Política
O Tribunal Superior Eleitoral (TSE) decidiu suspender a cassação de três vereadores eleitos em Lauro de Freitas, na Região Metropolitana de Salvador (RMS), que haviam sido afastados pela Justiça Eleitoral estadual sob a acusação de fraude à cota de gênero nas eleições municipais de 2024.
A decisão liminar foi proferida na última segunda-feira (2) pelo ministro Ricardo Villas Bôas Cueva, relator do caso no TSE, e determina que os parlamentares retomem imediatamente os mandatos até o julgamento definitivo do processo no Tribunal Regional Eleitoral da Bahia (TRE-BA).
Com a decisão, os vereadores que haviam sido afastados retornam imediatamente às suas funções no Legislativo municipal, no caso: Augusto Cezar Cruz dos Santos [César da Lindoia] (PSB), Joélio Araújo de França (PSD) e Marcelo Estevão da Silva Leite [Beço Gente da Gente] (PSD), eleitos no pleito de 2024.
Já os suplentes que haviam assumido deixam os cargos. São eles: Flor Cruz (Avante), Felipe Manassés (Progressistas) e Rodrigo Criolo (MDB). O caso começou no TRE-BA, que, ao analisar uma Ação de Impugnação de Mandato Eletivo (Aime), concluiu pela existência de fraudes na apresentação de candidaturas femininas usadas para cumprir a cota mínima de gênero prevista na legislação eleitoral.

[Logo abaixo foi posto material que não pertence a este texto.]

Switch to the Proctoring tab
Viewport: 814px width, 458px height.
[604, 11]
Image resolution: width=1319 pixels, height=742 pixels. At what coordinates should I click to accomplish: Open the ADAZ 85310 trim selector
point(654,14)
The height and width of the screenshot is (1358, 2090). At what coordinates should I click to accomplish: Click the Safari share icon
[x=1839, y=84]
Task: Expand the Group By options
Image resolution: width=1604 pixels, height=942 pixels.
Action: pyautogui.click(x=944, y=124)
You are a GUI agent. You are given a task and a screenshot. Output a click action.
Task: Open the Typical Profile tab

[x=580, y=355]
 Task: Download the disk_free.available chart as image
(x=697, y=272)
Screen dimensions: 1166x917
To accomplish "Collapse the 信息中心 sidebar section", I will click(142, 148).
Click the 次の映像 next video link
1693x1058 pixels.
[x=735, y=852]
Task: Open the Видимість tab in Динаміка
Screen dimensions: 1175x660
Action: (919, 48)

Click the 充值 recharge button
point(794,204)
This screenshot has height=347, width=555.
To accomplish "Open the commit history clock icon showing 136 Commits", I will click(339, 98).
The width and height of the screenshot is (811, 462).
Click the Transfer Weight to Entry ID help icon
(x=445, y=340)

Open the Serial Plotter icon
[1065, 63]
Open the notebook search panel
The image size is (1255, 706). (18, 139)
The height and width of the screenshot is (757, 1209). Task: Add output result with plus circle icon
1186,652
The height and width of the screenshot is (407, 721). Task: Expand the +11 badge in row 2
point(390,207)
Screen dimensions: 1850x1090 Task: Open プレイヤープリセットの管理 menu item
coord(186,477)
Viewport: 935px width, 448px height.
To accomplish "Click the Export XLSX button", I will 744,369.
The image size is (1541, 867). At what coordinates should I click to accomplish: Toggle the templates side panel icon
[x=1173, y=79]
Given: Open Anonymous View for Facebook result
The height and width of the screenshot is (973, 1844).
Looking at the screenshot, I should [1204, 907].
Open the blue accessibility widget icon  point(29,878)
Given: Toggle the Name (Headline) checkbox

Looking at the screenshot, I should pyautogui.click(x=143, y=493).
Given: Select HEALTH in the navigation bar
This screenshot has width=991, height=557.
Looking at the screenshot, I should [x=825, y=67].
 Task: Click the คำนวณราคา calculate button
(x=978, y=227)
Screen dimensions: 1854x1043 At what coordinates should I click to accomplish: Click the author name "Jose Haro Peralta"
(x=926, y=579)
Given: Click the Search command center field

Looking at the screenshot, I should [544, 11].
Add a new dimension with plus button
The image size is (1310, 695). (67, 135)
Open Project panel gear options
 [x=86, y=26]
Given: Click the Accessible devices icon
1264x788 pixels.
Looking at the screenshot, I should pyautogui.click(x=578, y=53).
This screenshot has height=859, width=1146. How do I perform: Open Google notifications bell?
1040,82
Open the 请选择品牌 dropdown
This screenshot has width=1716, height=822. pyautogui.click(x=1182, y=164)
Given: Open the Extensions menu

Segundo a decisão estadual, partidos como o PSB e o PSD teriam lançado candidaturas fictícias de mulheres para atender à porcentagem exigida de candidaturas femininas — estratégia que, na avaliação do TRE-BA, configuraria abuso de direito e fraude à norma eleitoral. Com base nessa conclusão, o tribunal baiano determinou:
A decisão foi publicada antes do julgamento dos embargos de declaração apresentados pelos recorrentes, provocando fortes reações políticas e jurídicas no município.
Os três vereadores afetados — eleitos pelo eleitorado de Lauro de Freitas em 2024 — recorreram ao TSE alegando, entre outros pontos, que a execução imediata da sentença no TRE-BA ocorreu antes do esgotamento das instâncias ordinárias, contrariando entendimento consolidado na jurisprudência da própria Corte superior.
Eles sustentaram que a determinação de afastamento imediato dos mandatos viola princípios processuais e representa um risco político e administrativo significativo, inclusive para a representatividade democrática no Legislativo municipal.
Em sua análise, o ministro relator destacou que, de fato, a jurisprudência dominante do TSE é no sentido de que decisões que podem resultar na cassação de mandato eletivo nas eleições municipais não devem ser executadas antes da conclusão de todos os recursos de instância ordinária — isto é, enquanto os embargos de declaração não são julgados e a instância regional não consolida sua decisão.
Para o ministro, essa execução antecipada, no caso específico, configurou uma "teratologia" — um erro processual grave e evidente — , que justificou a intervenção imediata da corte superior mesmo antes da deliberação de mérito no TRE-BA.
Com base nisso, o relator deferiu a tutela cautelar, suspendendo os efeitos do acórdão do TRE-BA até o julgamento dos embargos de declaração e determinando a comunicação da decisão ao tribunal regional.
A medida, no entanto, tem caráter precário e provisório: não significa que o mérito da acusação tenha sido rejeitado, apenas que a sanção de cassação não será implementada até que o processo seja plenamente analisado pelo TRE-BA e, se necessário, pelo TSE em instância superior.